Even Maria Baghramian's chapter, the only one in the book that explicitly takes up more recent developments in science studies (for example, those associated with Bruno Latour's work), ends up reasserting arguments against both relativism as an "unsustainable philosophical position" and what she calls the "absurdities of radical constructionism". She charges both approaches with the "negation of objective and universal standards and norms for establishing the truth, rationality and reasonableness of scientific claims", a "denial of reason" which is "a consequence of relativism", even if it should not be "equated with it" (p. 127). One could draw on Barnes's arguments to question whether the call for universal standards and norms for assessing the truth, rationality and reasonableness of scientific claims stands the test of decades of historical, sociological and anthropological research on the production of science and technology.

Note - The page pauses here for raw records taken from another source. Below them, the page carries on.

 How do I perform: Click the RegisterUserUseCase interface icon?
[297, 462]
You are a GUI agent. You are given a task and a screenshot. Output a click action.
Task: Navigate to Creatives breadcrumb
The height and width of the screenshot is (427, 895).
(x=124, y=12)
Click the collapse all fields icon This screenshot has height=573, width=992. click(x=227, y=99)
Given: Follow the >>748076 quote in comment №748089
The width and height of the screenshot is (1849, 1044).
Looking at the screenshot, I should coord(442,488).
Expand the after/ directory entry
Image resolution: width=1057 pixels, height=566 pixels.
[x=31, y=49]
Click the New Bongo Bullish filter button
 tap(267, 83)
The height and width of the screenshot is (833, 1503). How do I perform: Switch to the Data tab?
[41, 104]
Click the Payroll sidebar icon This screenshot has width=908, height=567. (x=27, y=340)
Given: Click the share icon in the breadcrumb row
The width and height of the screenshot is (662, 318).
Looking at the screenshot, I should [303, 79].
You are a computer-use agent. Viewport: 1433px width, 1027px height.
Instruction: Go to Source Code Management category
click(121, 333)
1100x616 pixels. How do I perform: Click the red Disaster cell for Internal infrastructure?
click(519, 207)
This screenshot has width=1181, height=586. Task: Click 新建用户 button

Her closing reference to what she describes as a "recantment" by Latour of his earlier, objectionable constructionist views (pp. 175-6) stands on an elided version of a long and winding history. This history details how objectivity, rationality, reasonableness and truth themselves became research topics, the subject of ethnographic and historical approaches to scientific practices and scientific objects, showing how they were the outcome of situated processes (this includes Latour's own oeuvre). It would be an interesting exercise, of course, to further explore extensions of this kind of approach to the relations between science studies and its philosophical critiques, their entanglements and tensions, a path which has been opened up by the work of Rouse, among others.

Those who, like this reader, expected this volume to be more centered on SSK and its science studies progeny than it is may feel disappointed, especially after failing to find responses to the main issues raised by Barry Barnes in his contribution. But this is not a reason to set the book aside. The critical tone of my comments means neither an unconditional endorsement of the Strong Programme nor a lack of appreciation of these finely crafted and intellectually challenging essays. I would certainly recommend this collection as a significant, even if partial, contribution to philosophical, sociological and historical debates on relativism and knowledge.